Analiese Beeler and Carter Smith, UNT undergraduate linguistics majors, are using computational methods and statistical modeling to compare the constructed languages — including Dothraki in Game of Thrones, Klingon in Star Trek and Quenya in The Lord of the Rings — with natural languages such as Dutch, English and German that evolved over millennia. 

To compare these languages, they are using information theory, which studies how much information is passed in a given message using a mathematical framework. Specifically, they’re studying segment surprisal, a way to quantify how surprising it is to see a particular sound in a word given its position relative to the other sounds. Many people who play Wordle or do crosswords use this knowledge instinctively while working to solve the puzzle.

“We are applying Bayesian inference techniques to compare the patterns of information between constructed languages and natural languages in hopes of learning more about the nature of constructed languages,” Beeler says.

Their project is a way to explore humans’ innate understanding of language and how it’s unconsciously applied. 

“We want to expand understanding within the field of linguistics,” Smith says. “Beyond that, we also hope to draw more interest into computational linguistics and linguistic research in general by connecting with a topic that has a larger presence in popular culture.”

They found inspiration through their collaborator and mentor, Frederik Hartmann, assistant professor of linguistics at UNT. Hartmann studies the Voynich manuscripts, a 15th century European book with a mysterious script that researchers are still working to understand. While discussing whether the manuscript’s “language” could be computationally distinguished from natural language, Beeler and Smith were driven to investigate whether the same could be said for constructed languages.

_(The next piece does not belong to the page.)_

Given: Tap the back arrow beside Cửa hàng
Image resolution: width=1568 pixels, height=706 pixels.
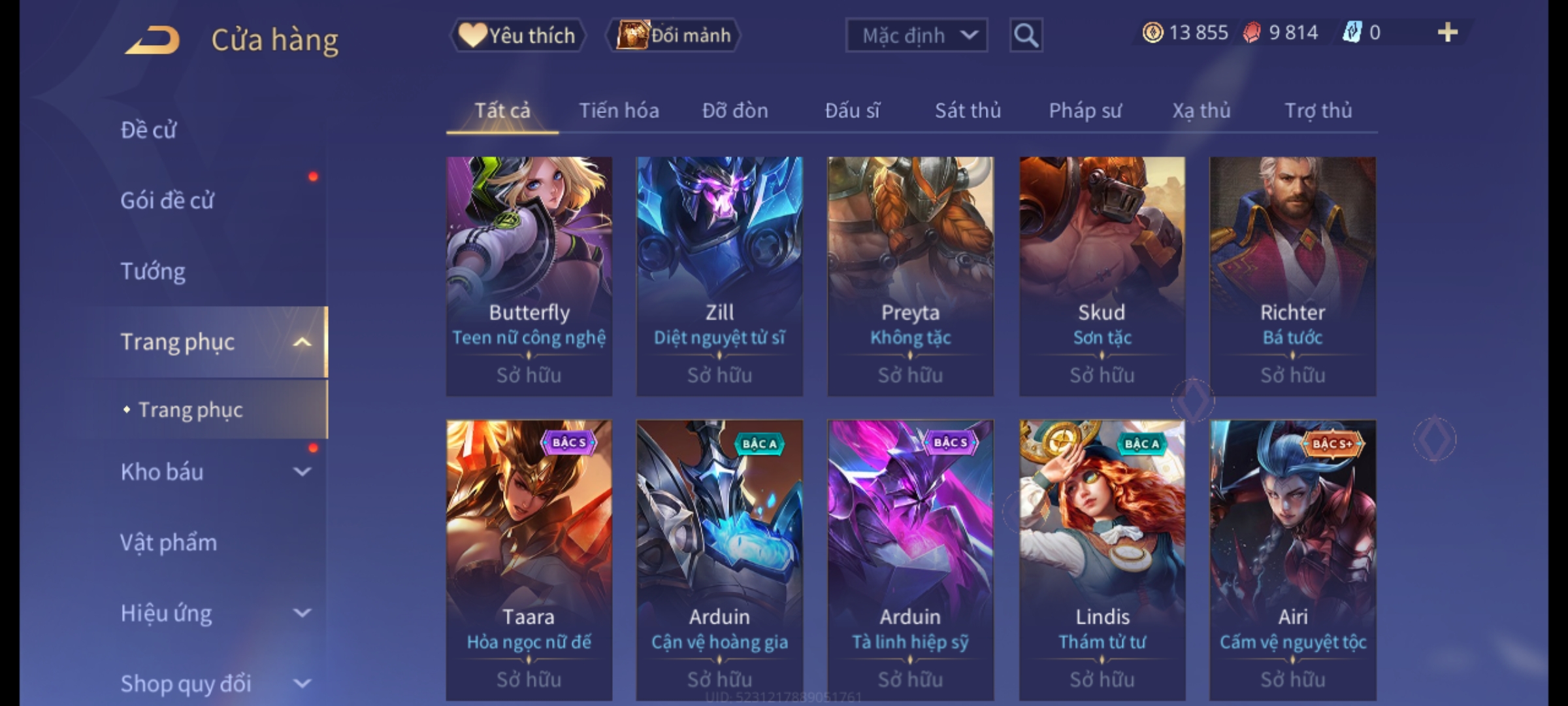Looking at the screenshot, I should (154, 40).
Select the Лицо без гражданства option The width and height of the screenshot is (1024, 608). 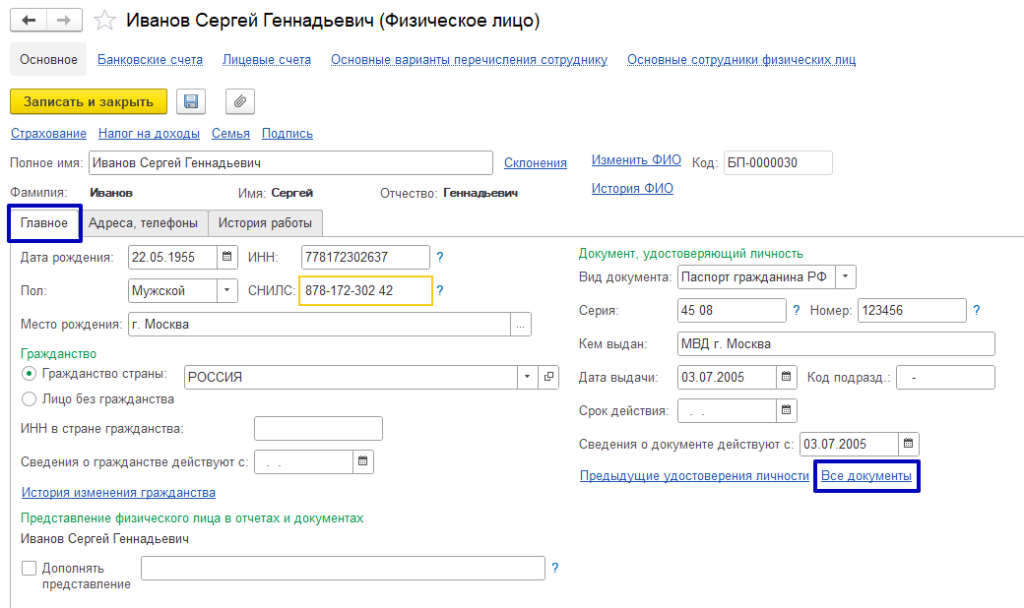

“Dr. Hartmann is keen on supporting students in research endeavors, and he has made major contributions to this project,” Beeler says. “It has been amazing to be able to learn from him, both about this field and research in general, as we work alongside him on this project.”

While there is other existing research on constructed languages, it is a relatively new field and no one has looked at this exact topic as far as they know. That means they’ve had to pave their own way in terms of how they conduct the research.

Photo of UNT student researchers Analiese Beeler and Carter Smith
(Photo: Ahna Hubnik/UNT)

One of the challenges they are working through involves the large variance in the size of lexicon data between natural languages and constructed languages. Natural languages include hundreds of thousands of words, while constructed languages usually have a much smaller lexicon. 

“We want to mitigate any effect smaller lexicon sizes in constructed languages could have on our comparisons, and we are exploring a few possible solutions to this problem,” Smith says.

While the project is in its early stages, they have seen some level of variance between languages based on their metrics. Some closely related languages, such as German, Dutch and English, exhibit very similar patterns that are distinct from what they have observed in constructed languages.

“We’ve found that computer models can effectively estimate the effect of different variables. This helps us see how various measurements relate to each other and explore potential distinctions between human-made languages and natural ones,” Hartmann says. 

However, as they look forward, computational processing limitations may not be able to handle the amount of data they would need to analyze in a final model. One of the next steps is eliminating any confounding factors that might obscure any base-level differences between natural languages and constructed languages.

Recently, Beeler and Smith presented their research at the DFW Metroplex Linguistics Conference, where they had the opportunity to discuss their work with professionals in the field. 

“It was a valuable experience,” Beeler says. “They offered some great suggestions on how we could further this research and how we could clarify our work, such as collecting more natural language data for comparison.”

Smith, a junior, plans to pursue graduate studies in computational linguistics and stay involved in research. 

“Working with and learning from faculty members like Dr. Hartmann and Dr. Schuelke on different projects has helped me to find a love for linguistics and a field within it that appeals to me,” Smith says. “I am very grateful for the way that the linguistics faculty has always been ready to support and encourage me to challenge myself and find a path in the world of academia.”

Beeler is graduating this spring and plans to work as a proofreader and editor while she considers which way her passions will lead her. 

“UNT faculty have been enormously helpful in supporting me in my plans for the future," she says. “I’m taking a gap year, but assuming I do return, it will be because of the generous support of UNT staff. Particular thanks go to Dr. Hartmann and Dr. Cukor-Avila for all their mentorship and research guidance.”